BoPoMoFo, similar to PinYin or other Romanization system used elsewhere, is the most common method for learning Mandarin/Chinese pronunciation in Taiwan area. The system consists of 37 phonetic plus 5 tone symbols. Each basic pronunciation of Chinese is made up of at most 3 phonetic symbols and exactly one tone symbol. Each of the 37 phonetic symbol can appear once in a pronunciation, and not all the combinations of phonetic symbols are meaningful. The 37 phonetic symbols are exclusively divided into 3 groups, only one symbols out of a group can be used to make up pronunciation. The 3 phonetic symbols used to make up a pronunciation come out of the 3 groups, one for each group.
Each of the 37 phonetic symbols are assigned number for 1 to 37. The 5 tone symbols are assigned number from 38 to 42. `0' is used to designate there's no symbol in the position. The word `electricity''s pronunciation code thus is (5, 22, 33, 41).
To help processing of the code, we designed an encoding system that uses 15bit, i.e., less than 2 bytes to represent it. The reason is try to maintain all the combinations while be space-efficient. The first group have phonetic symbols has 21 symbols, the second group has 3, the third group has 13, as shown in Table 1. So we use 6 bits for the first group, 2 bits for the second group and 4 bits for the third group, plus 3 bits for the tone symbols.

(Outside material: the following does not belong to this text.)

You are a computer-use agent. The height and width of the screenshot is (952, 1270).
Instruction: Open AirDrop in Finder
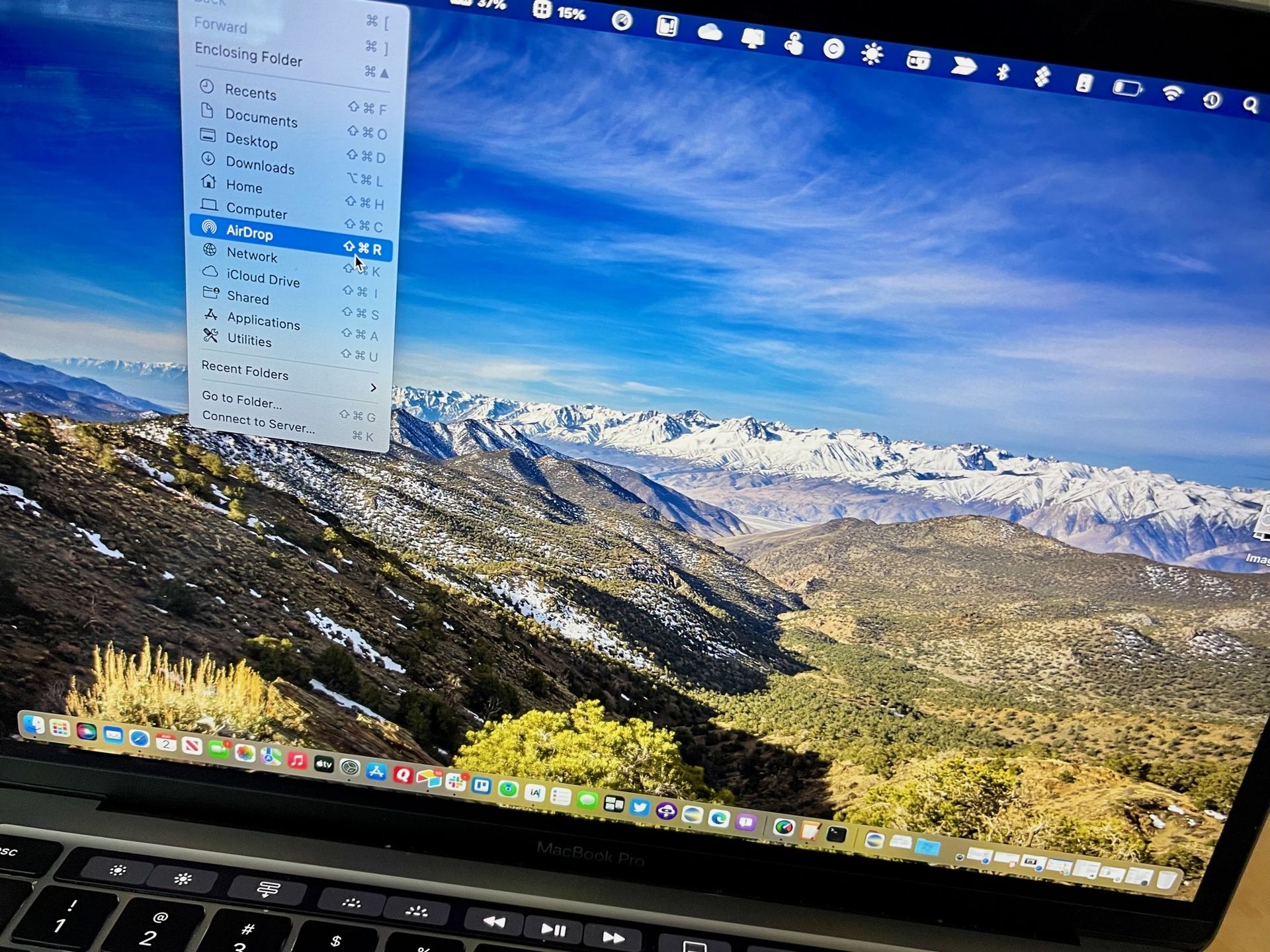[x=248, y=232]
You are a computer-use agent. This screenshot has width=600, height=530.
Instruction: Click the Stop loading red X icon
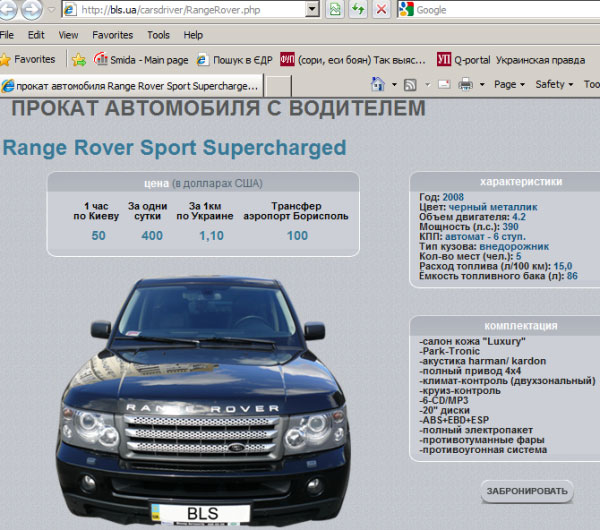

1st Group | 2nd Group | 3rd Group | Tone Symbols | |
---|---|---|---|---|
# of Symbols | 21 | 3 | 13 | 5 |
# of Bits | 6 | 2 | 4 | 3 |
The symbol value stored is the offset in it's group plus 1. (0 is reserved) So the encoding for the example code in the previous paragraph is
"0 000101(5) 01(22-21=1) 1001(33-24=9) 100(41-37=4)"It's 2764 in decimal. All the pronunciation related functions used the encoding as internal pronunciation representations and storage format.
The encoding system was inspired by the ETen Chinese System's hashing function, and brought to attention by Yung-Ching Hsiao.